DIRECTIONS FOR THIS TASK: Go to the line that contains "This screenshot has" in the listing below, then output it and every line after it exactly, omitting pictures.

DATA SECTION:
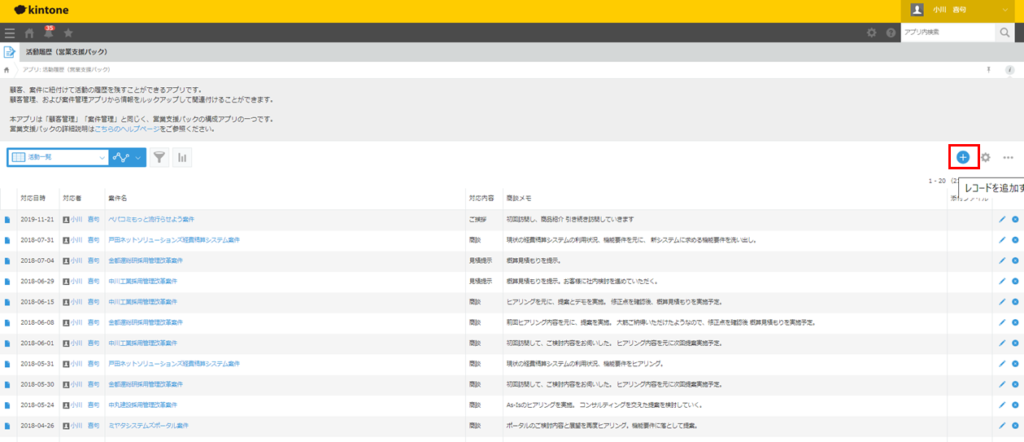Click the blue add record plus button
The width and height of the screenshot is (1024, 442).
963,157
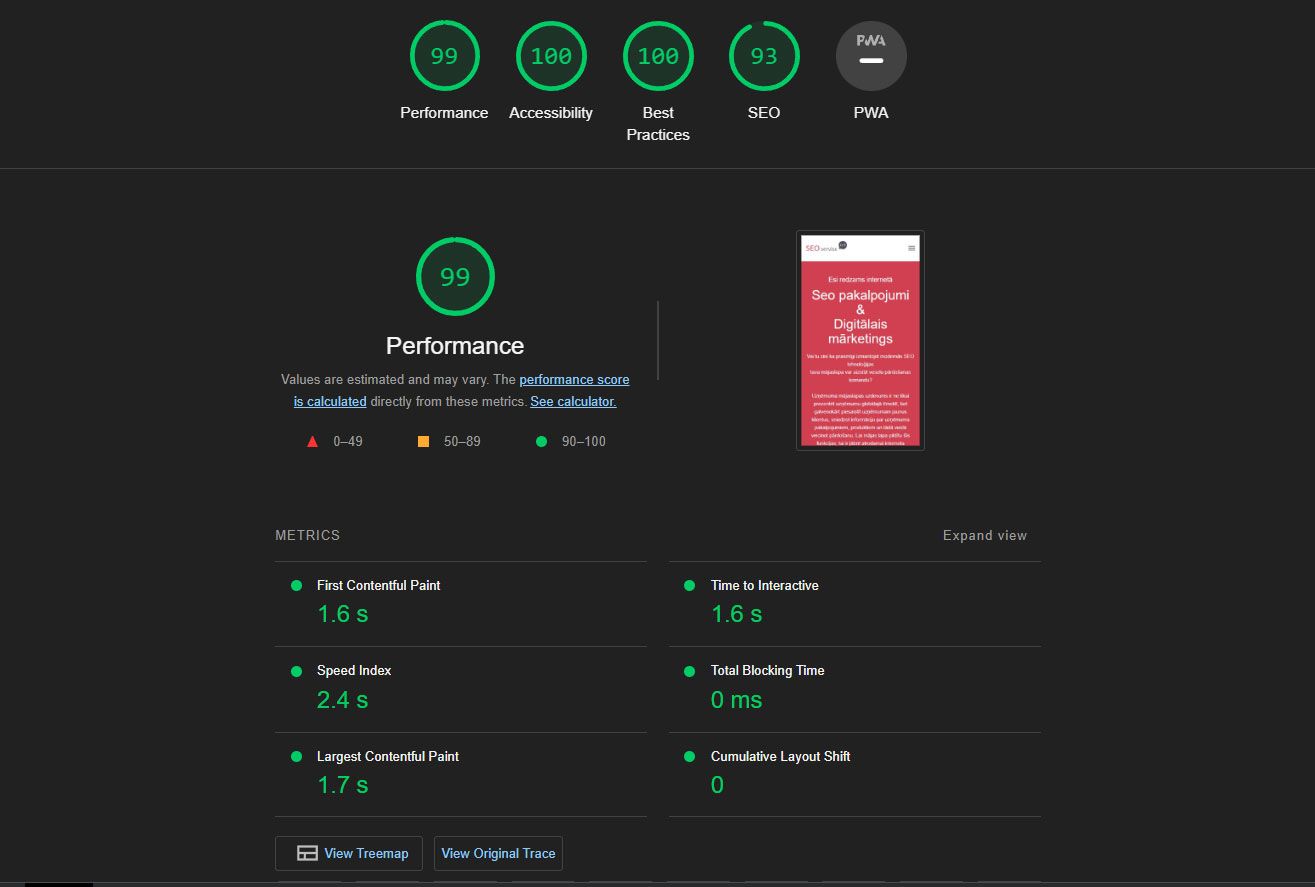Screen dimensions: 1315x887
Task: Click the PWA badge icon
Action: click(x=870, y=56)
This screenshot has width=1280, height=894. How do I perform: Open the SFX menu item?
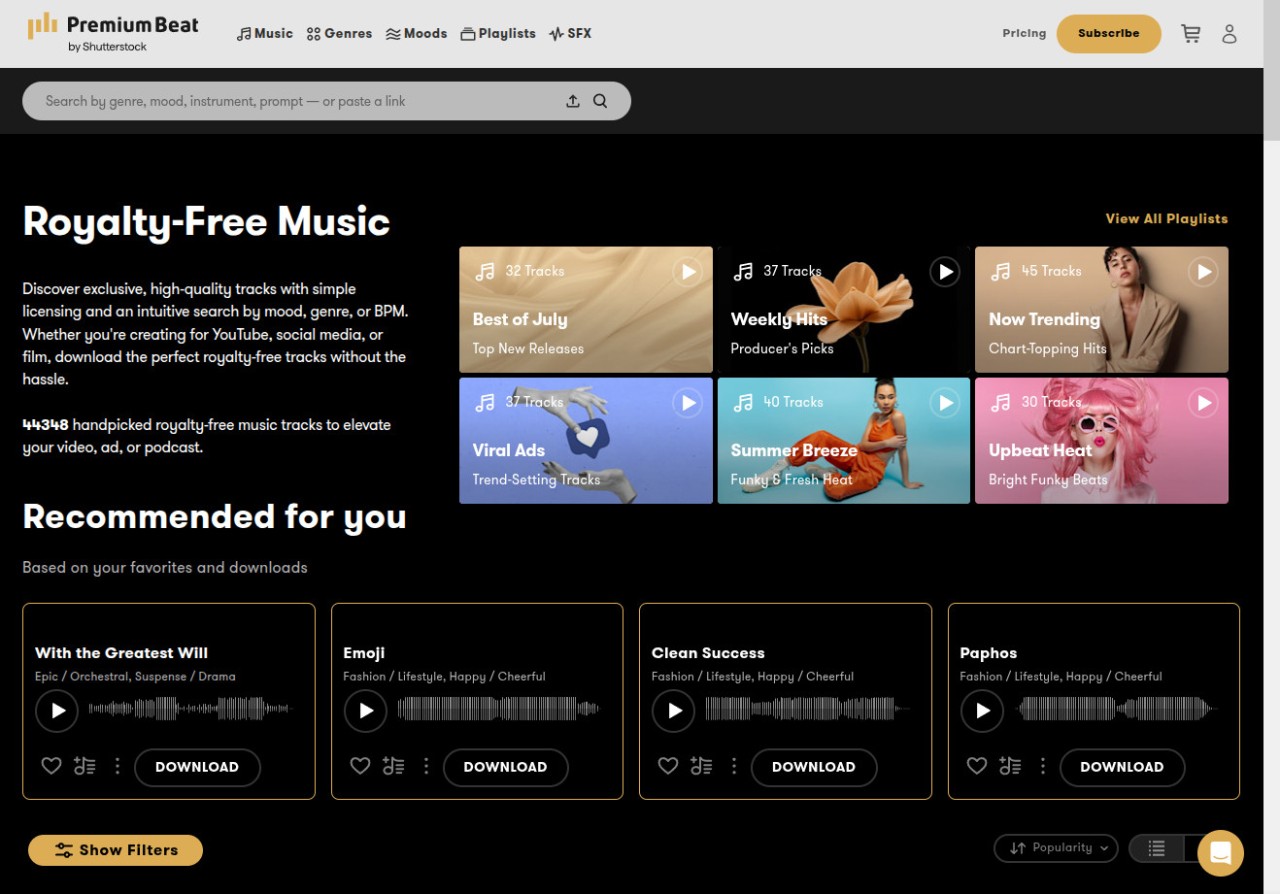point(570,33)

TASK RESPONSE:
This screenshot has width=1280, height=894. How do I perform: Open the SFX menu item?
point(570,33)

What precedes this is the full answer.